EXCERPTED TEXT:
○ ○ ○ ○

[Pacemaker] very slow pacemaker/corosync shutdown

Fri Sep 20 01:12:53 EDT 2013

20.09.2013 02:52, Andrew Beekhof wrote:
> 
> On 19/09/2013, at 7:45 PM, David Lang <david at lang.hm> wrote:
> 
>> On Thu, 19 Sep 2013, Florian Crouzat wrote:
>>
>>> Le 19/09/2013 00:25, David Lang a ?crit :
>>>> I'm frequently running into a problem that shutting down
>>>> pacemaker/corosync takes a very long time (several minutes)
>>>
>>> Just to be 100% sure, you always respect the stop order ? Pacemaker *then* CMAN/corosync ?
>>
>> 'service pacemaker stop' seems to take down cman as well, but frequently stalls before that.
> 
> logs?
> 
>>
>> we are definantly not taking down cman ahead of time.
>>
>> But we are seeing problems on some systems where we start everything up, verify both nodes are seen, and then a day or
>> so later notice that the two boxes are not communicating (one of the reasons we are looking at disabling multicast, the
>> local networking people have 'interesting' ideas about multicast, and
they may be causing problems)
> 
> this is quite likely the problem.
> multicast support in various parts of the hardware and software stacks seems to be getting worse and worse over time :(

+1
With modern EL6 kernel I now see cluster nodes are advertising
themselves as a multicast routers for some reason in *some* bridged
vlans, and switch forwards all the multicast packets to them, instead of
looking at the igmp snooping table. For some reason switch is forwarding
mcast in *all* vlans to that "mrouters".
It seems that nothing perfect exists in the multicast world. :(

○ ○ ○ ○

JOB: In the pacemaker shutdown thread, how long does shutting down pacemaker/corosync often take?

○ ○ ○ ○

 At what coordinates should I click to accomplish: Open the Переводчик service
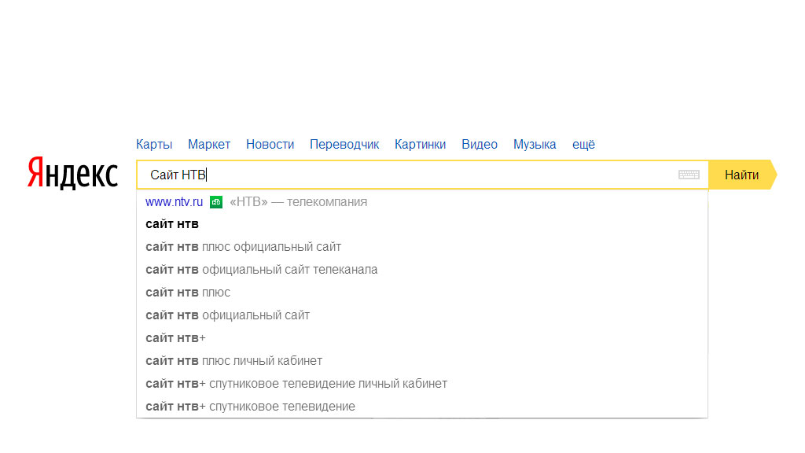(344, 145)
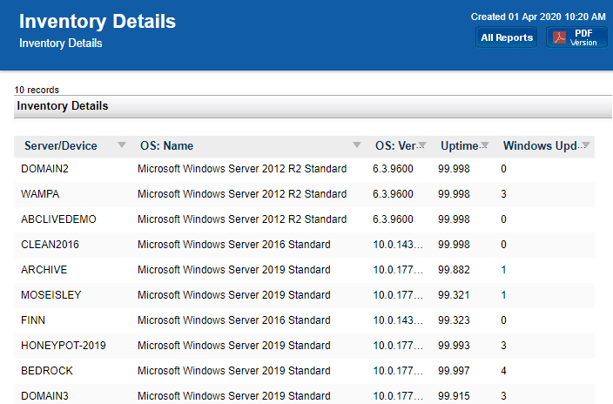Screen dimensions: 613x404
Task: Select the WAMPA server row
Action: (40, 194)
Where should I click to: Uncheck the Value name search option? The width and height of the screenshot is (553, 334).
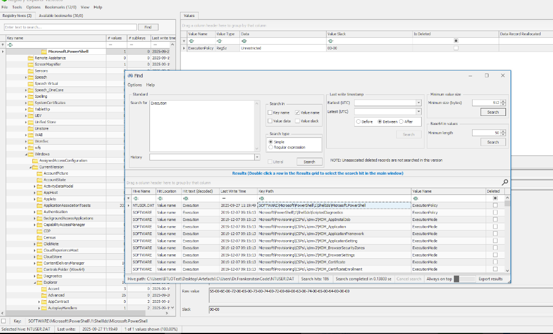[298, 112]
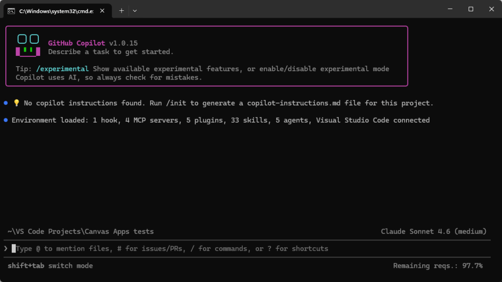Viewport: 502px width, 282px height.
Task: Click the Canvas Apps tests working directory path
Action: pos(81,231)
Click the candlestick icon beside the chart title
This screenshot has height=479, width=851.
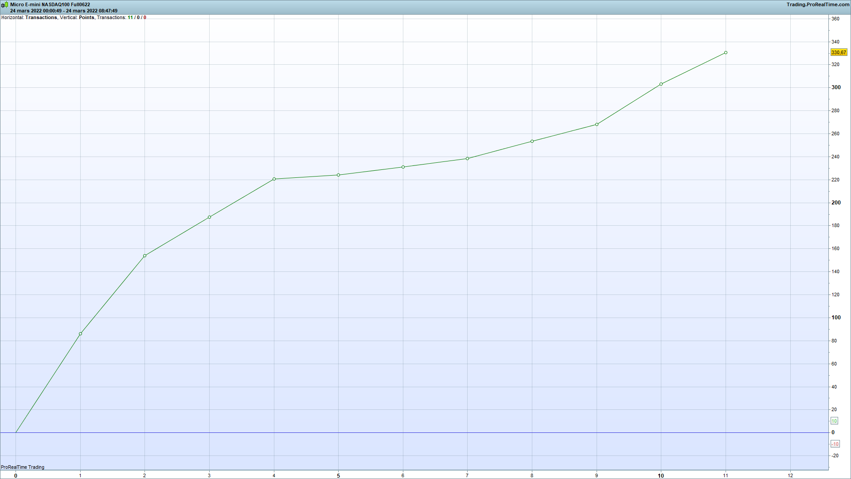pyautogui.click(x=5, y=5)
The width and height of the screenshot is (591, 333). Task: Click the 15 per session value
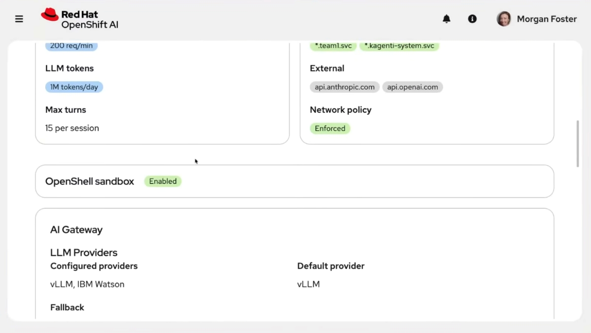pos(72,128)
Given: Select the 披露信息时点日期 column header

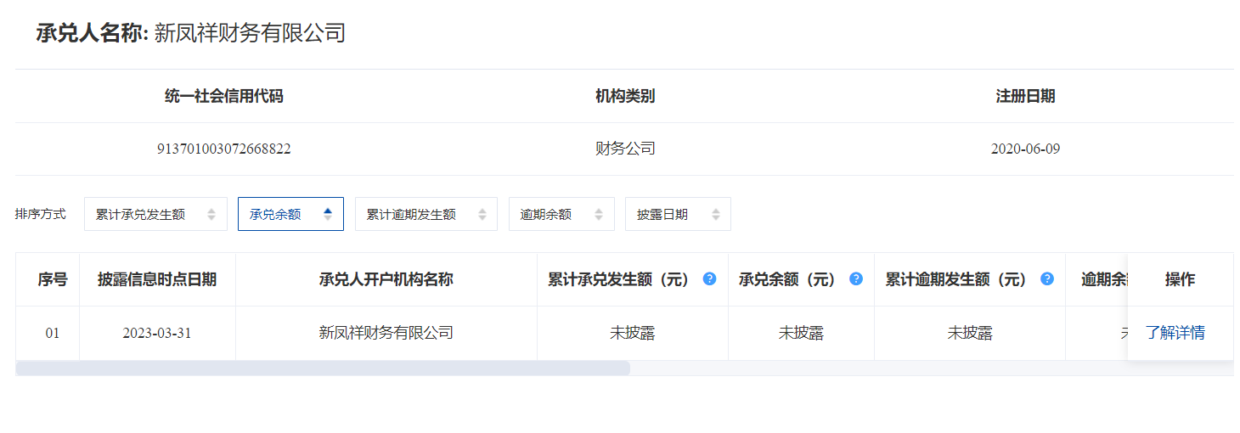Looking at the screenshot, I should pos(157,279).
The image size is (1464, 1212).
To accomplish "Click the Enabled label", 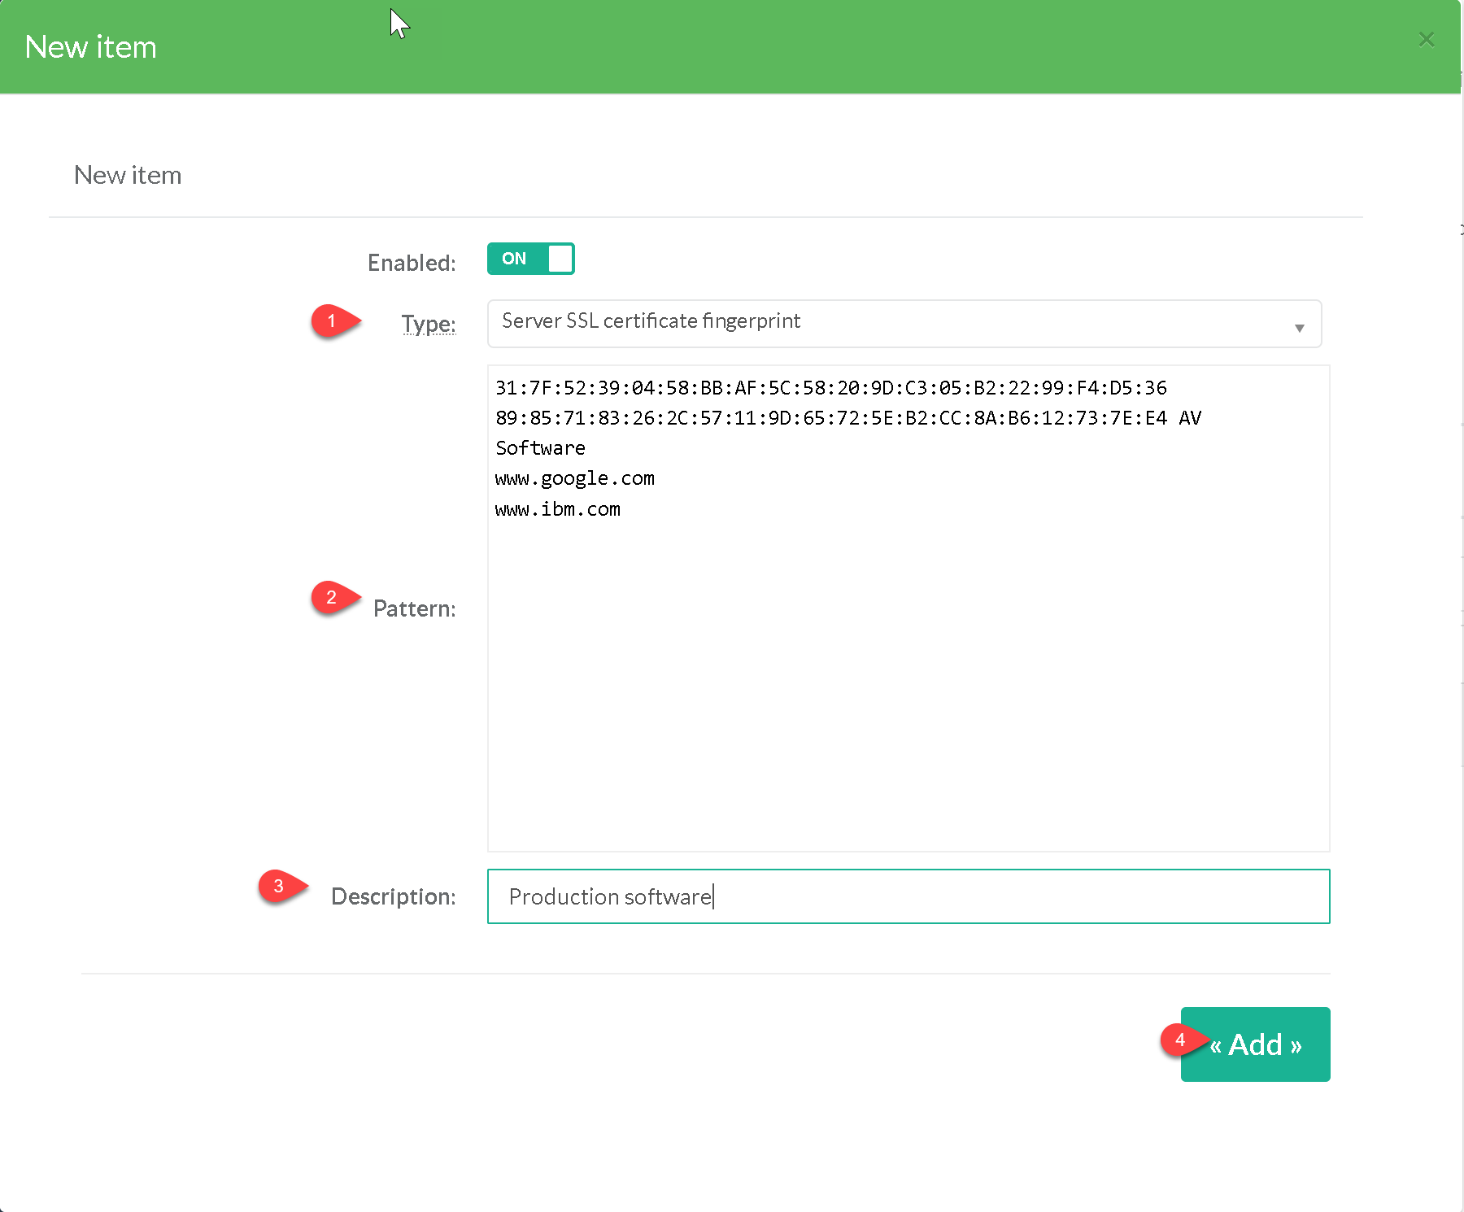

○ ○ ○ ○

RESPONSE TO THE TASK: Several minutes.